My office and you think it’s expensive, dude. It’s not expensive. Now it could be expensive. Don’t get me wrong. This one was expensive. Right? The most we ever spent on culture, I think it’s about 40 something thousand just in glass in this office. Didn’t have to do it, but totally wanted it to be done. So people could say, you gotta, I mean like, like I got a half-court basketball.

Yeah, no dude. It’s amazing.

So, but I stole that idea from you, dude. I’d never seen a basketball court in an office until I saw pinches of yours. So look, this is, by the way, at the Bootcamp burn the ships boot camp,

One of the biggest takeaways

We spent a lot of time. We do it. We spent hours, a couple of hours on this topic

For your core values, not only your core values, how do you bring them to life? What’s it relevant to your culture? I mean, that’s the amazing thing about burning the ships, right? It’s not this generic, it’s your plan, your culture, your

Right. So judge, I just want to, I want to finish up on one other thing when it comes to culture and the relentless newness of it, and we share this in the Bootcamp, we literally put up on the screen of a W2 from one of our employees, uh, ex-employees employees here at the commercial fleet, um, where the guy was making North in the W2 shows that we’ve whited out his social and his name and all that for privacy. But we show the actual W2 in which he was making North of $500,000 in personal income. So you can figure out how much that is to the company.

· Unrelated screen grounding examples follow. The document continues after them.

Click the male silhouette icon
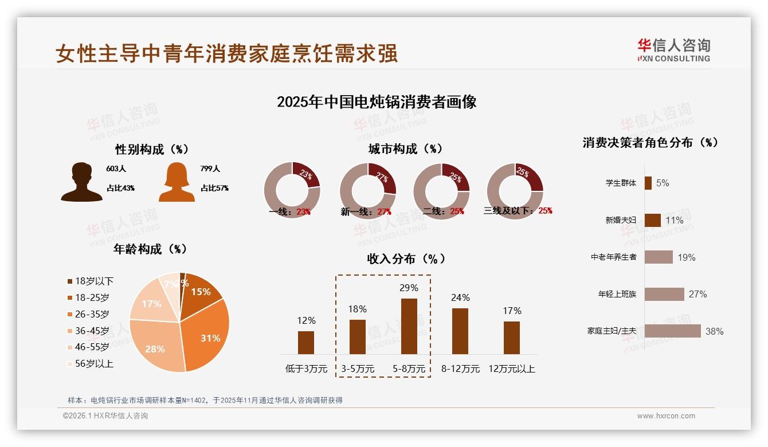click(81, 182)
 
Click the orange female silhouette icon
click(177, 182)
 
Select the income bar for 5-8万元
click(409, 326)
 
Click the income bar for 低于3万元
click(306, 342)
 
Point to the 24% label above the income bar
click(460, 297)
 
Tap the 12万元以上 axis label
click(511, 369)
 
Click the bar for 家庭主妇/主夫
click(672, 331)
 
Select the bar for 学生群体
click(648, 183)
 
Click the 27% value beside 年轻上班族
click(698, 294)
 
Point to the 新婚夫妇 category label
click(621, 220)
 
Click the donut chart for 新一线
click(367, 190)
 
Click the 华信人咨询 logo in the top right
click(673, 50)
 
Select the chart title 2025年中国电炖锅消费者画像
click(377, 102)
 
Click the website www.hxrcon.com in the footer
click(666, 416)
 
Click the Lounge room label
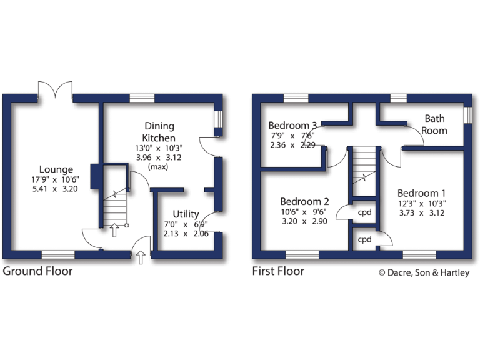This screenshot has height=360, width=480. (56, 169)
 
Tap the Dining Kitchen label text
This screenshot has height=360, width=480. (159, 132)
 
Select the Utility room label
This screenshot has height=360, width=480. (186, 214)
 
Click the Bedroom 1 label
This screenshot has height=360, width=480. (422, 193)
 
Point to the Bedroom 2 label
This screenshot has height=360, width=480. (304, 201)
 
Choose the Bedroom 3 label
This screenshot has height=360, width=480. (292, 124)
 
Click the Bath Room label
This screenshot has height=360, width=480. (434, 124)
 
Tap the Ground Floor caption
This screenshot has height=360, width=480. (38, 271)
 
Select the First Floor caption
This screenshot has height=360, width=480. (278, 271)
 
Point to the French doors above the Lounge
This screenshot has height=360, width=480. (56, 89)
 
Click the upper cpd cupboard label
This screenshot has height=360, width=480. (364, 212)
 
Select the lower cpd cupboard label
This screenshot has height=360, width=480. (364, 240)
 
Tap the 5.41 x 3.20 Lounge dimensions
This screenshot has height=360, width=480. (56, 189)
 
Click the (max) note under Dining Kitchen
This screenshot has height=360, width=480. (159, 167)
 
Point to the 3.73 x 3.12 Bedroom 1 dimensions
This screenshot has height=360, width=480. (422, 212)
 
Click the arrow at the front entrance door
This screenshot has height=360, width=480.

And we parted ways because he just would not come on board with it.

Yeah, no, it was probably one of the best decisions you’ve ever done because then the other people that were aligned go, dude,

This is a whole,

Well, not only did they let that guy go, but this means something. This is for real like this isn’t shit on a wall. This is, this is how we do it here.

Because once you do it, you will be tested. Especially if you do it after the fact, that’s why, if we can help you in your startup phase, are you just getting going in your small before you’re scaling with speed, get this shit right? Cause it’s much harder to do afterward, right? Yeah. You will be tested, but you will be tested on your relentlessness to the culture sooner or later and maybe multiple times and you’re going to have to do it. And that’s one of the things that we, we try to give that ultimate layer of transparency at burned, the ships where, you know, we go so far as to show you this guy’s W2 privately, but we show you the actual numbers to say, this is an example of a half, a million-dollar decision that proves relentlessness to the value system and the culture of your company. So it’s amazing. It’s awesome. Um, we could go, we do, we could spend days on this topic, but we ain’t. We only spend at Z. What’s our timeline on this one? Where are we? 30 minutes in 30. So we’re 30 minutes in and we’re going to leave you with that today. Cause

I hope you’re coming away from today’s podcast. And you’re saying I gotta get a handle on this thing.

Paint the damn walls, clean the office,

Go steam, clean the carpet.

When you walk into your current environment, are you happy? Even if it’s your home office, does it motivate you? Does it inspire you? Does it make you better? Can you get better in your environment? The answer is no.

Fix it, fix it now. All right buddy. As you always say, make it happen. We’ll see y’all down the road. Take care and make it happen.